WHAT TO PRODUCE: Every line from the one with "Task: Click the" to the one with "Share the post", including those two, is to be copied exactly; all other lines of the entries below are left out.

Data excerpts
══════════
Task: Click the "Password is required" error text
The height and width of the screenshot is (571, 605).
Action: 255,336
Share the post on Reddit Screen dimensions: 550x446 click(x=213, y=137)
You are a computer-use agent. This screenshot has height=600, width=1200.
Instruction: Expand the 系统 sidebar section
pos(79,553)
══════════
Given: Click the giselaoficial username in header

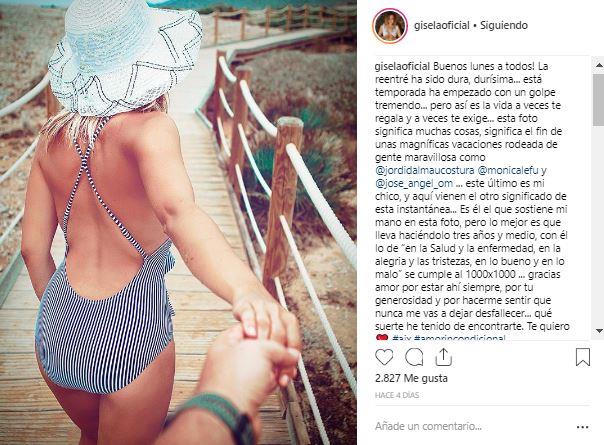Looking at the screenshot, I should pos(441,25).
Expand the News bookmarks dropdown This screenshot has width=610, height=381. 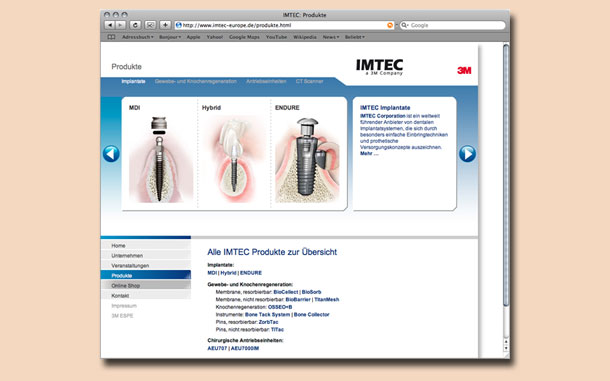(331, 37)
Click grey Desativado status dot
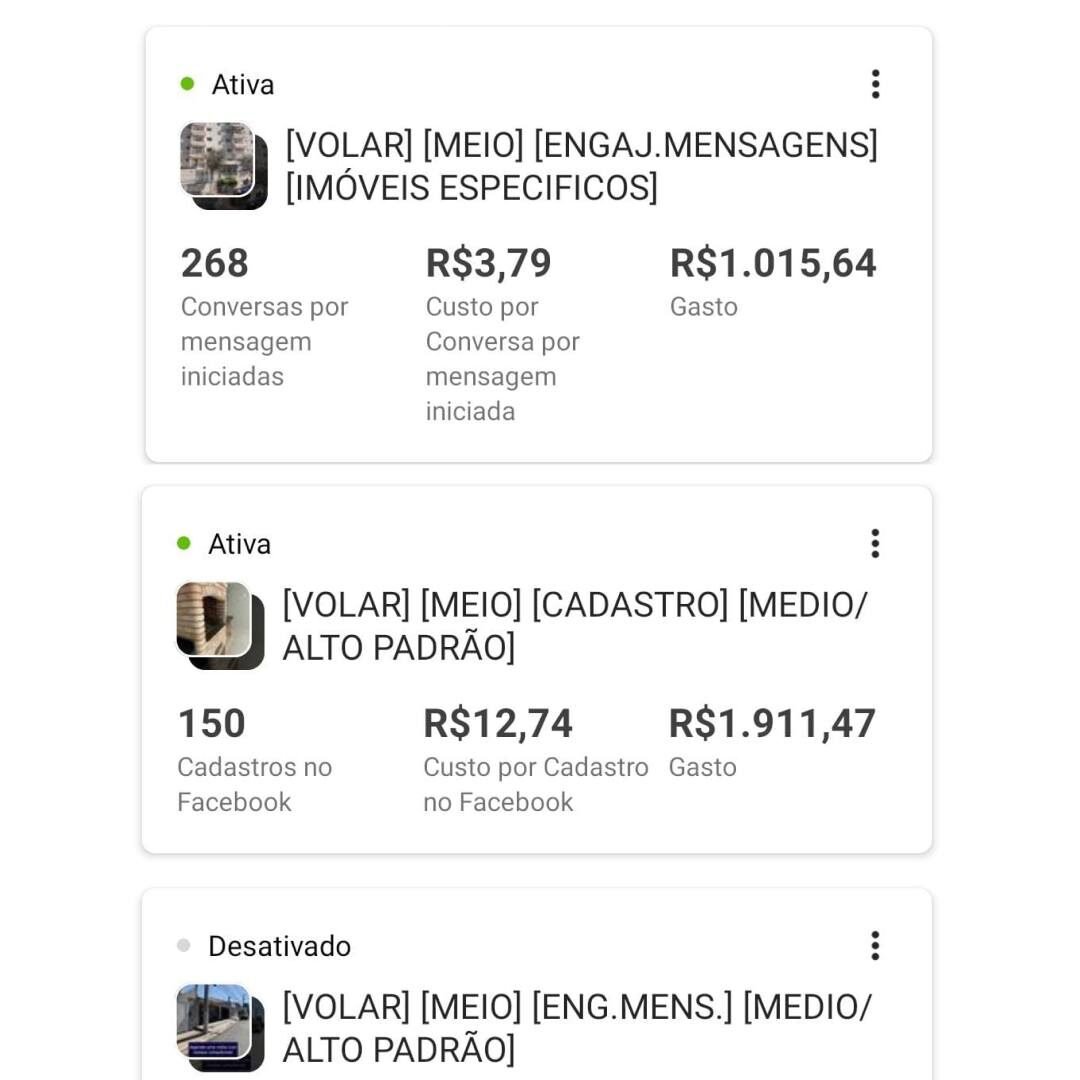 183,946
══════════
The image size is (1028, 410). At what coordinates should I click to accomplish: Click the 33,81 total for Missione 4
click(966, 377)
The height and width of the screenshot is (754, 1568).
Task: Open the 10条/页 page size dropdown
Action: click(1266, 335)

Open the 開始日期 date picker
══════════
WRITTEN REPLY:
Task: Click the "Password is required" error text
The height and width of the screenshot is (571, 605).
Action: 255,336
Share the post on Reddit Screen dimensions: 550x446 click(x=213, y=137)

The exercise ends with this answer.